● **ACTIVITY**
Find the line containing "The image size is (447, 322).". Retype it and every line after it through the end of the entries, exactly as written, with nothing added.
[INPUT DATA Boundary: Start]
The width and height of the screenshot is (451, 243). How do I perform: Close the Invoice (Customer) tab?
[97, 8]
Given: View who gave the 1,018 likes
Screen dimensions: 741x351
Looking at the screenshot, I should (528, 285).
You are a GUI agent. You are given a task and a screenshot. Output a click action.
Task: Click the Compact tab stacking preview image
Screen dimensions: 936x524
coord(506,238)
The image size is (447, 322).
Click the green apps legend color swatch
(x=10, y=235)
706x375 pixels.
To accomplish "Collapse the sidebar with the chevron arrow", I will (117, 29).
[INPUT DATA Boundary: End]
● **ANSWER SECTION**
The image size is (447, 322).
Click the green apps legend color swatch
(x=10, y=235)
706x375 pixels.
To accomplish "Collapse the sidebar with the chevron arrow", I will (117, 29).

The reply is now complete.